Talent Stacks

Google, a company known for its unique work culture and test driven development, decided to test and measure its hiring practices. What it found was surprising.

In 2013, Google decided to test its hiring hypothesis by crunching every bit and byte of hiring, firing, and promotion data accumulated since the company’s incorporation in 1998. Project Oxygen shocked everyone by concluding that, among the eight most important qualities of Google’s top employees, STEM expertise comes in dead last. The seven top characteristics of success at Google are all soft skills: being a good coach; communicating and listening well; possessing insights into others (including others different values and points of view); having empathy toward and being supportive of one’s colleagues; being a good critical thinker and problem solver; and being able to make connections across complex ideas.

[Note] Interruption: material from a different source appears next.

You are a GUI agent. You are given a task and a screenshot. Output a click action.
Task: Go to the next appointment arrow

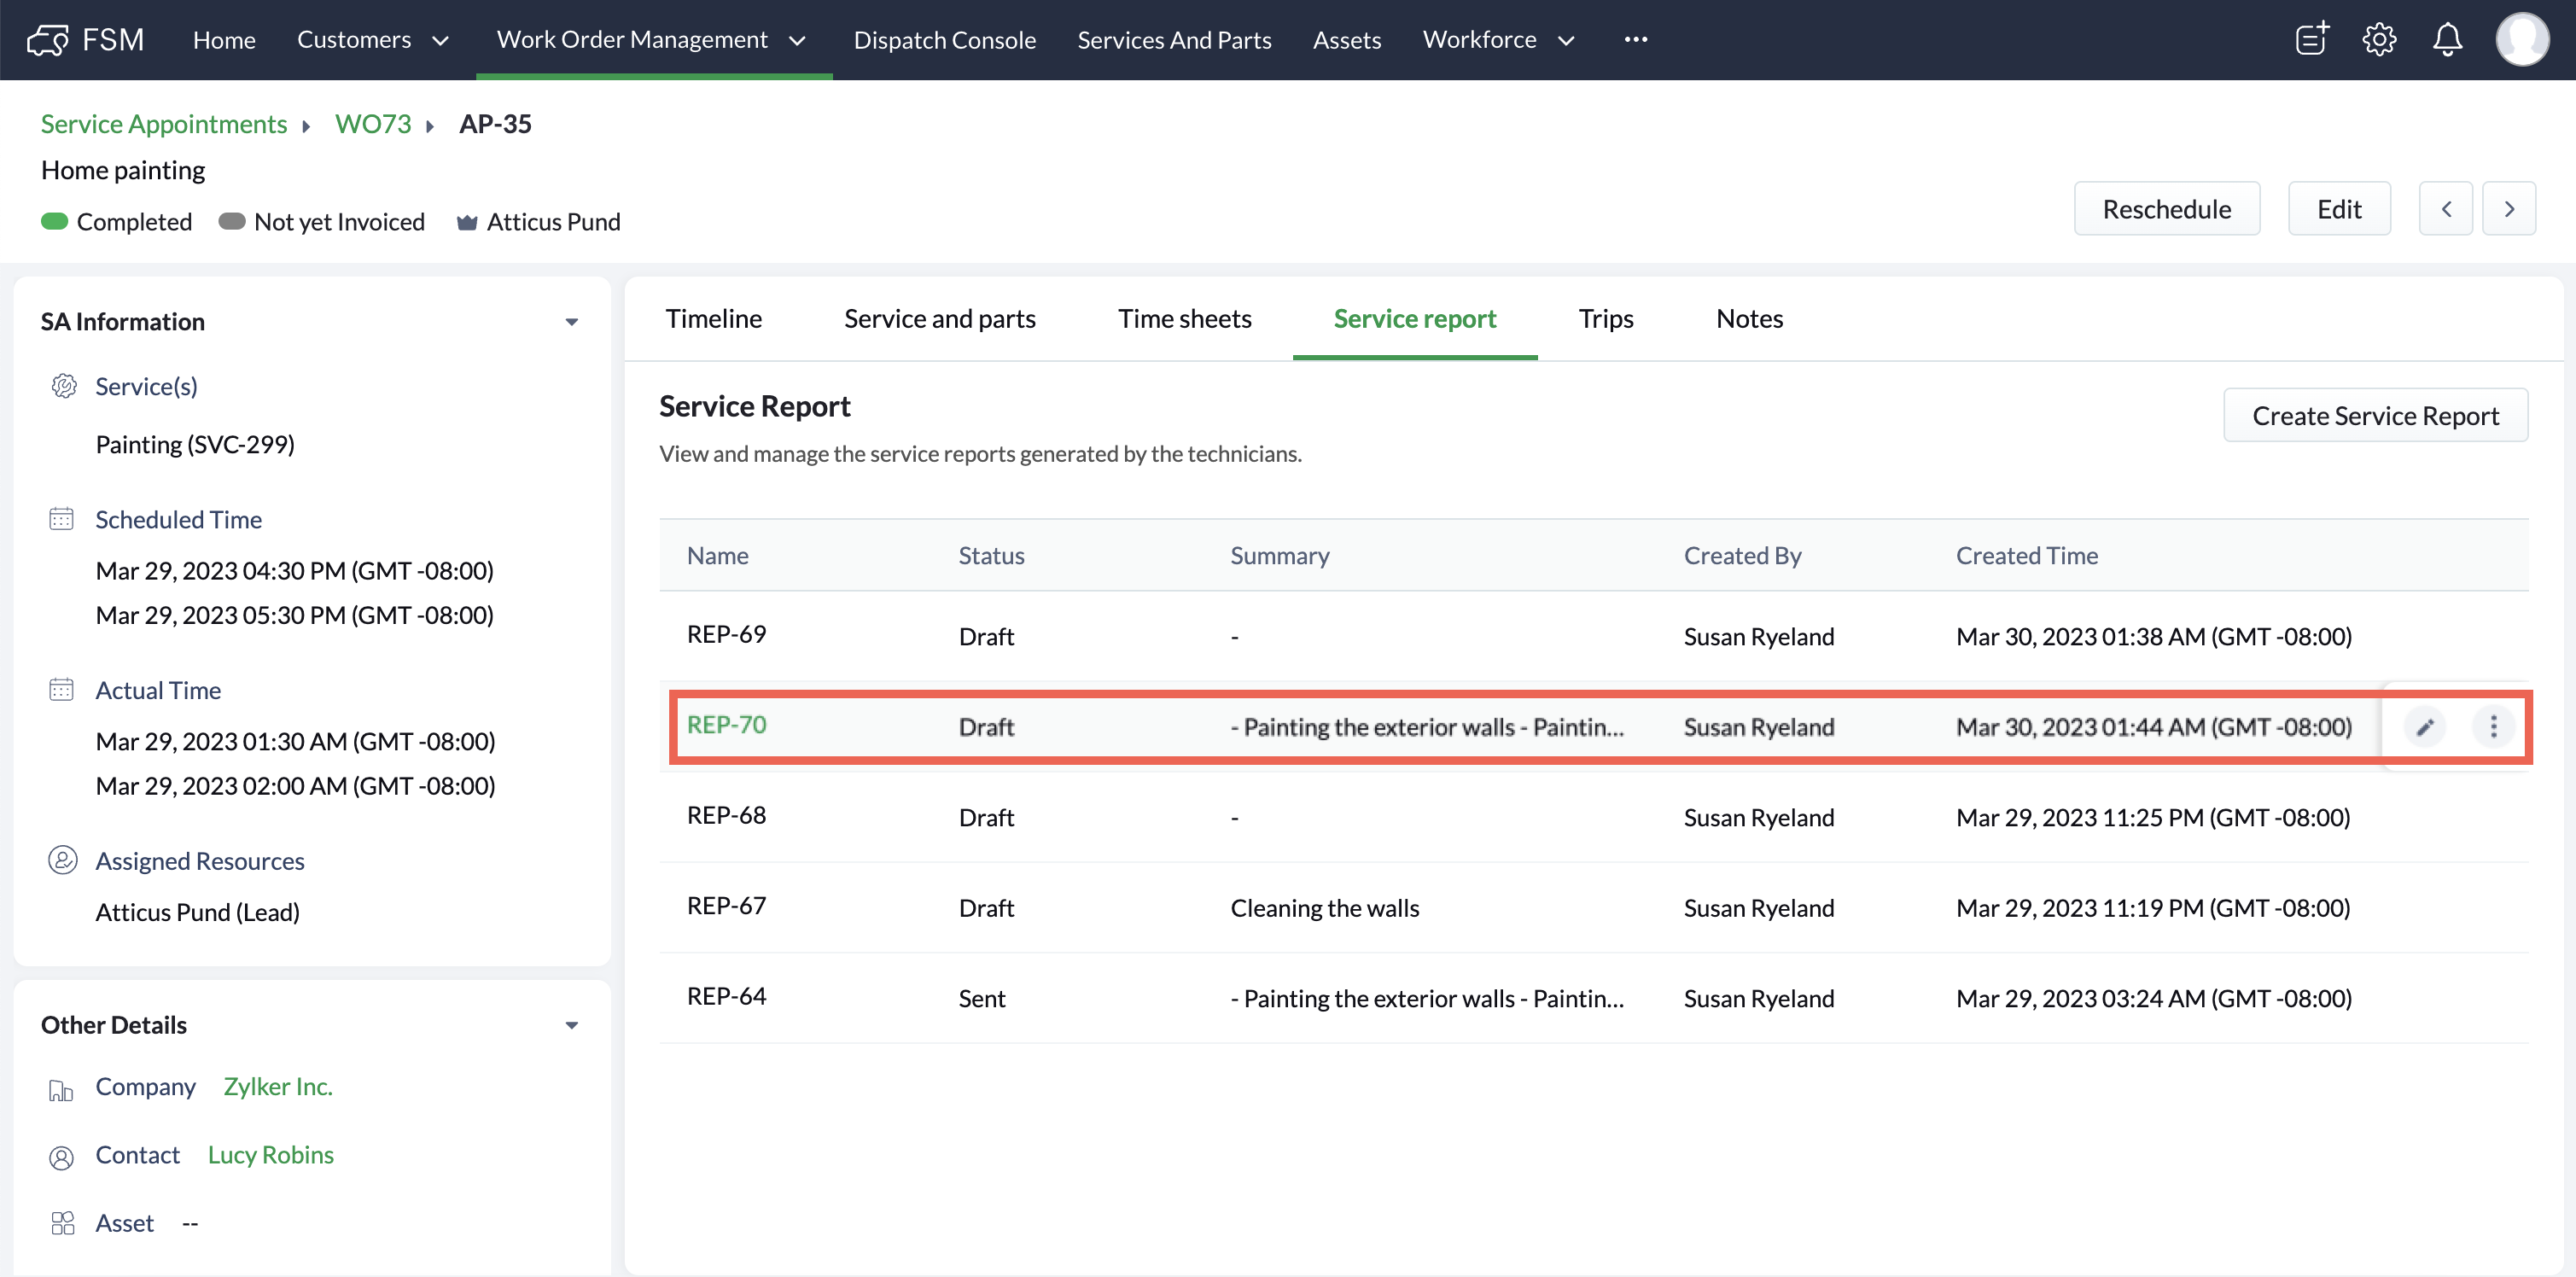(x=2508, y=209)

Those traits sound more like what one gains as an English or theater major than as a programmer. Could it be that top Google employees were succeeding despite their technical training, not because of it?

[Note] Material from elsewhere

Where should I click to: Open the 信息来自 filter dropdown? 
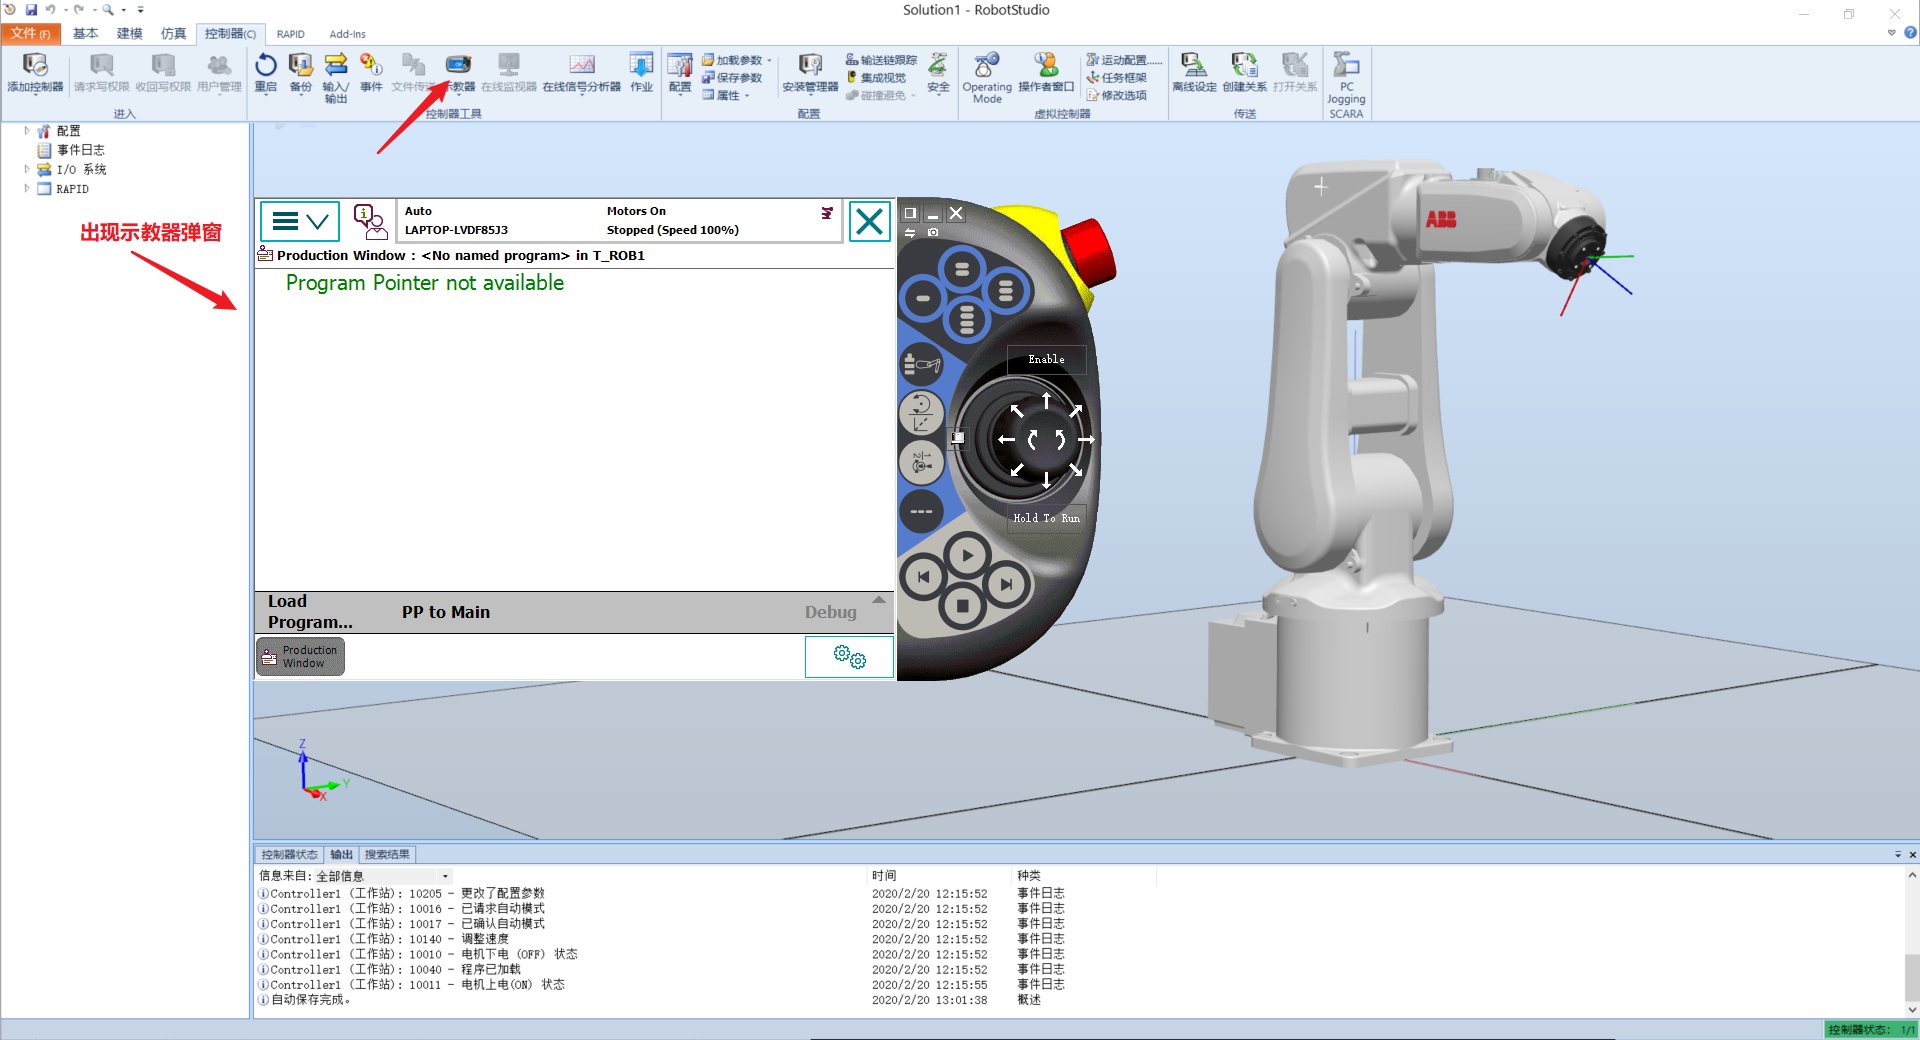pyautogui.click(x=444, y=875)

It’s my belief that English majors can be just as good programmers as STEM graduates, and in some cases even better. For example, object-oriented programming can be likened to diagramming sentences: properties are the nouns and adjectives, methods are the verbs, and events are conjunctions (as they can affect other classes).

Make no mistake, you still need the logical and analytical thinking that STEM provides. But that’s just the starting point. In order to succeed in technology, you have to be able to bring in other skills and mindsets that come from different backgrounds (like theater, cooking, or art) to really produce something unique and irreplaceable.

Scott Adams, in his book How to Fail at Almost Anything and Still Win Big, lays out a concept he calls the talent stack. Basically having a talent stack means being moderately good at many different unrelated things, and then allowing those different talents to combine together to produce a particular talent no one else can duplicate. In his own words, “when it comes to skills, quantity often beats quality.”

STEM skills are only the foundations of technological success. Whether you build a palace or a shack on it depends on the other skills you bring to the table.